--- START ---

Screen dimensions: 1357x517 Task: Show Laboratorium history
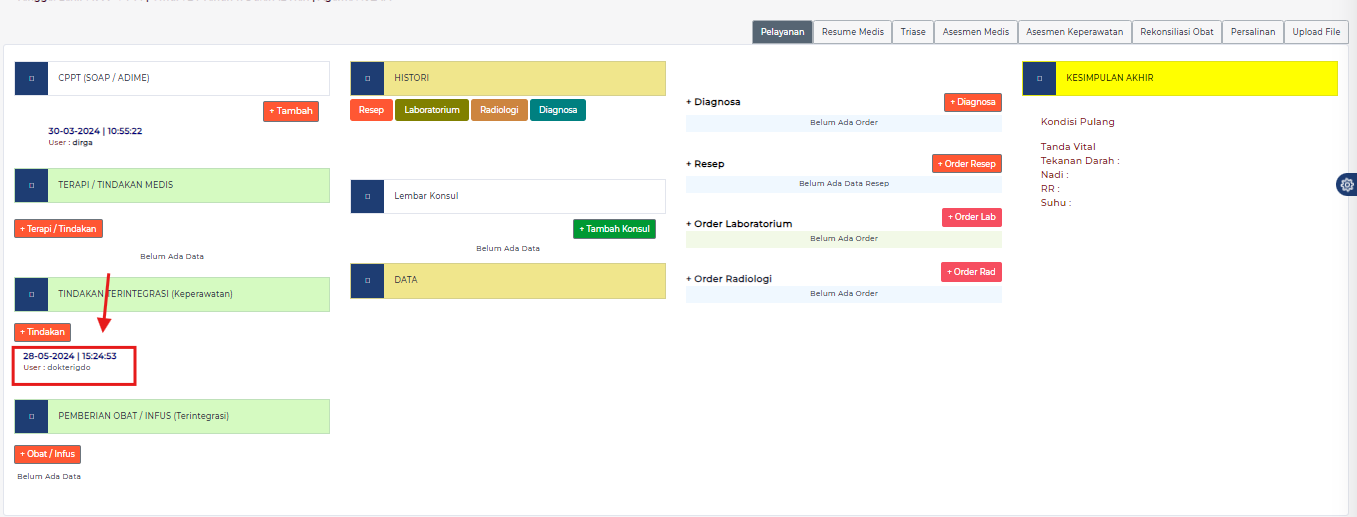pos(432,110)
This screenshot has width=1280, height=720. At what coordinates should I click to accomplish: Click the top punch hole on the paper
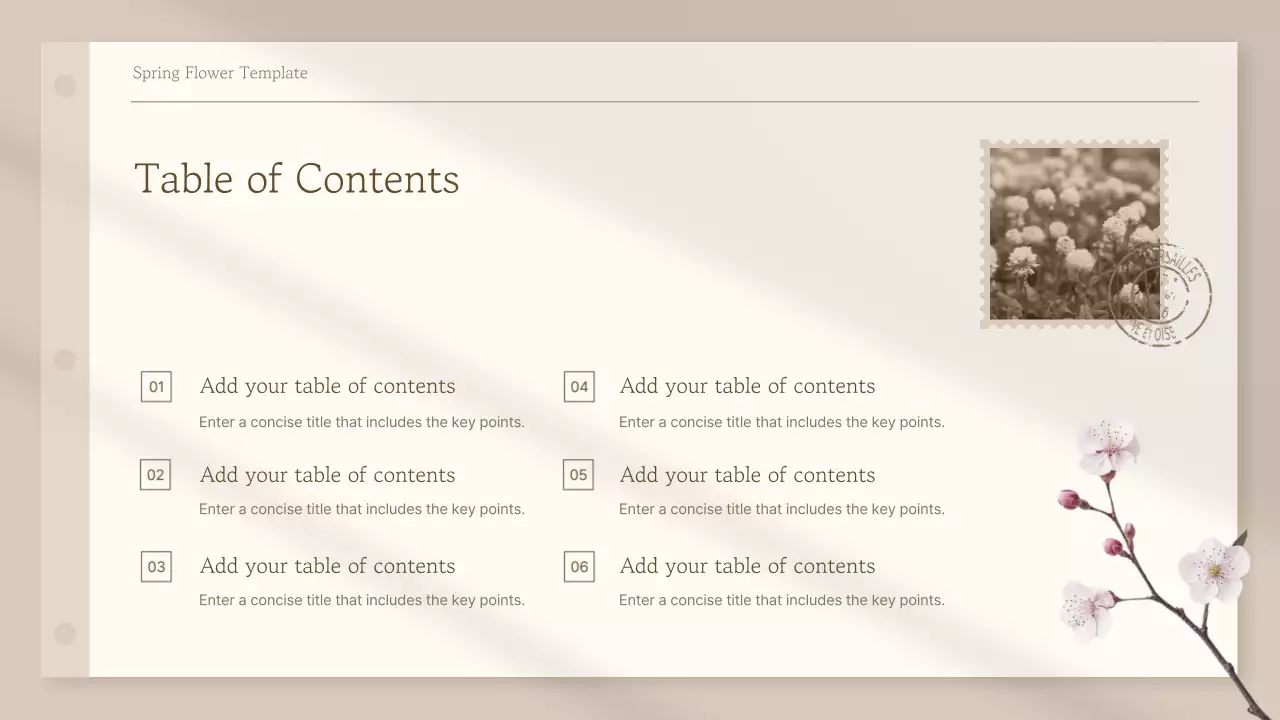pos(65,87)
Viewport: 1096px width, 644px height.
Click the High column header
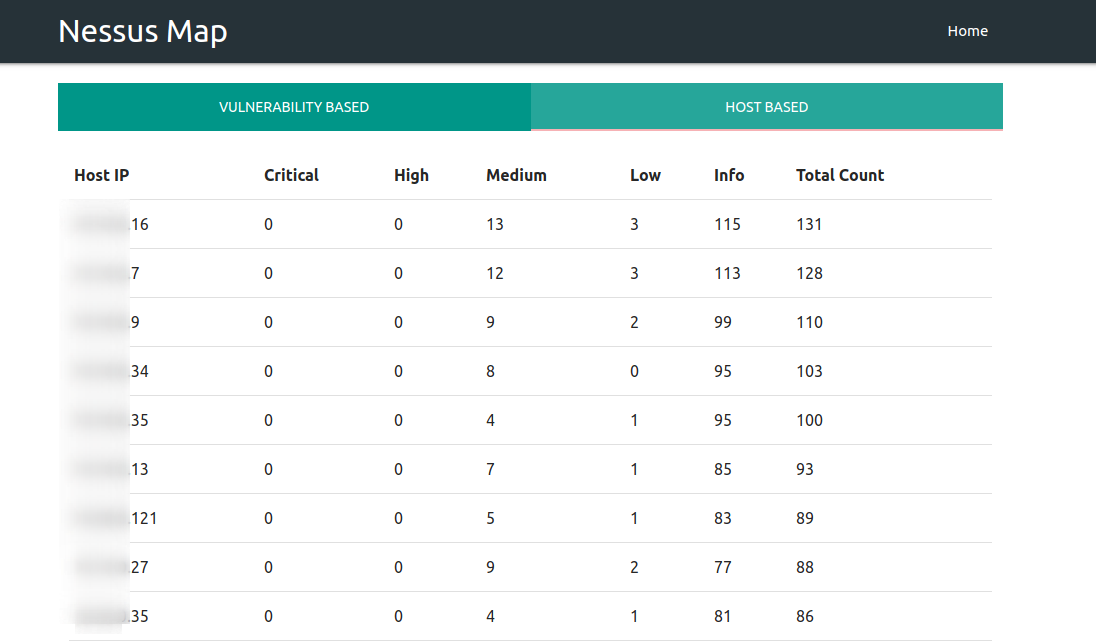pyautogui.click(x=411, y=175)
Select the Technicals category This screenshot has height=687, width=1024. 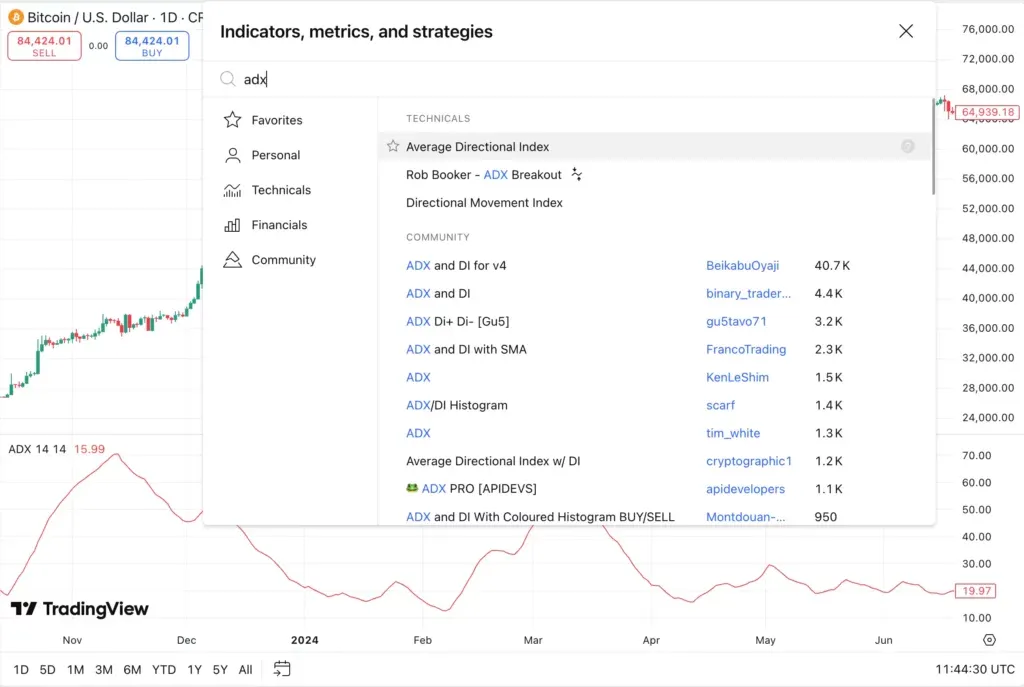(x=280, y=190)
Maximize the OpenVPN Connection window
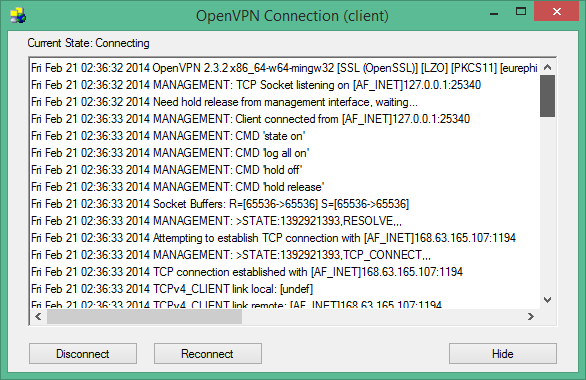This screenshot has height=380, width=586. [521, 12]
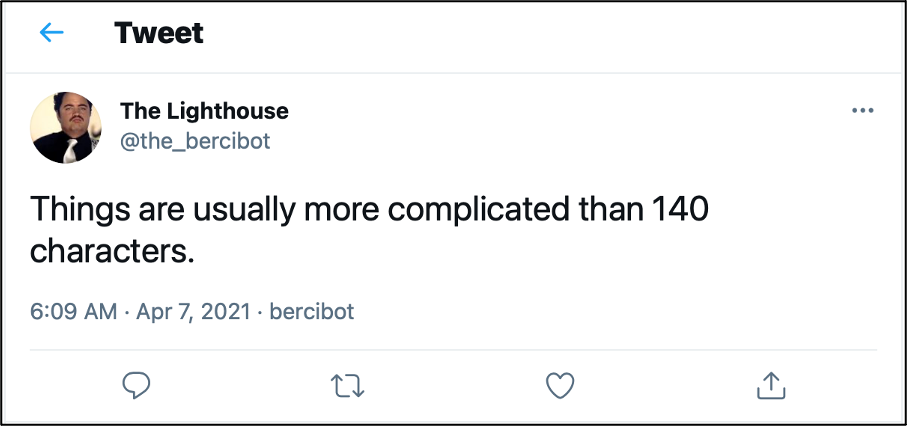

--- END ---

◆ TASK DESCRIPTION: Starting with the first line of the material above and ending with the line that holds "Viewport: 1096px width, 644px height.", write out those lines exactly, without pictures.

◆ WORKED SOLUTION:
Screen dimensions: 1357x517 Task: Show Laboratorium history
pos(432,110)
This screenshot has width=1280, height=720. At what coordinates should I click to accomplish: Click the top punch hole on the paper
pos(65,87)
Viewport: 1096px width, 644px height.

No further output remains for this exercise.